Narc’s are slimeballs no matter where you meet them, but yeah working with one you’ve been involved with isn’t easy!
Sav – What you described is exactly what has been happening to me. In my case, I hired a lawyer and issued a “cease a desist” letter before going for a restraining order. The threat of the restraining order seems to have worked (for now). Narcs are afraid of the truth, it’s their Kryptonite! If the behavior starts again, I would go for the restraining order and get a new job! So not worth it to live this way.
Yes, it is very difficult to date a person, especially a boss at work. I found myself very attracted to my boss but when I evaluated his behavior, I concluded that he is a narcissist. He goes from one woman to another and I am older so it would not work. I have no contact with him now. I was texting and emailing him but now nothing. I am happy I never went out with him as he would only hurt me as I’m sure he had done with a lot of women.
That old crude adage is right.

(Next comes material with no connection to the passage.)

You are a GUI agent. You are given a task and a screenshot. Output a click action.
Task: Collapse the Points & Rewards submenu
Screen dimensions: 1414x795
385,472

I am begging everyone to please, please PLEASE do not date someone that you work with, whether they are a Narc or not. I know that as we get older it becomes harder to meet people and many of our social contacts will be developed through work, but do NOT do it! I don’t care how good looking or wonderful he might be! It makes you look bad regardless of your position in the company and unfortunately it’s even worse for your professional reputation if you are a woman. As much as I can’t stand this double standard, the double standard exists for us. We already have to work harder as is just to get an equal footing with men in many fields. Don’t throw all your hard work away.

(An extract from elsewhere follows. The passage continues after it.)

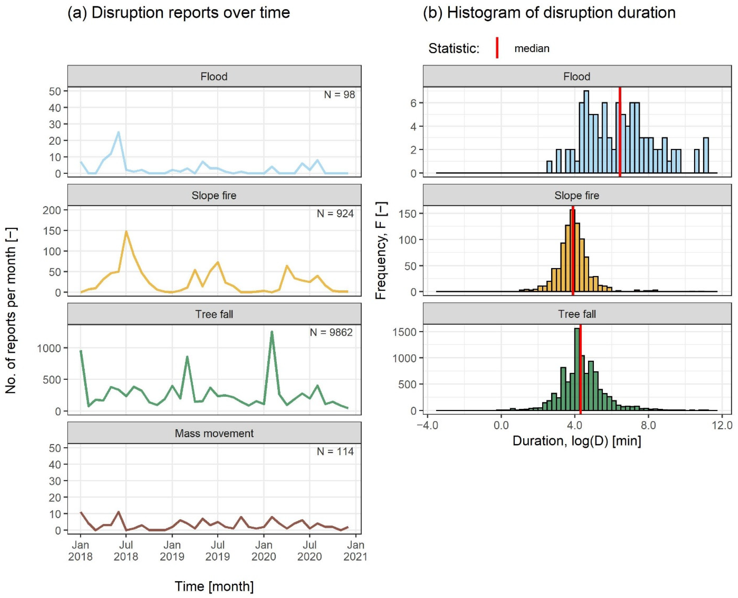Click Slope fire header in time-series panel
This screenshot has height=598, width=738.
[x=214, y=195]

Also, you never know how people are going to react to break ups. And most humans just generally don’t react to them well.
I made this mistake and paid dearly for it. Although the man in my case was not a Narc, he made my life a living hell at the office and it nearly tarnished my reputation at that company after I ended things. I wasn’t able to redeem myself until he relocated.
If your social circle is small, It’s better to date someone who is in the same industry but who works at an entirely company (and not a rival firm).
Please forgive the typos as I’m typing this on my phone.
Best descision I made is to come forward. N don’t like truth. More importantly it stops them in their tracks and they can’t continue with their behaviour. I’m at the point of dealing with the aftermath. I have good days bad days. But hey I’m learning making progress every day. Even the worst day now is better than any day before when they could be at my desk and harass me. They can no longer engage in this behaviour. Savannah thank you
Excellent. I think that no matter how long we feel like we have been “healed” it will give us strength to read your column and remember what he was (and still is) like and to stay away. Thanks.
Thank God I didn’t get my meat where I got my bread. My meat has been showing up lately and I’m not answering the door. One of your posters said your blog is their AA and that’s what your blog is to me too. Thank you so much Savannah. Getting out of a relationship like this is so hard.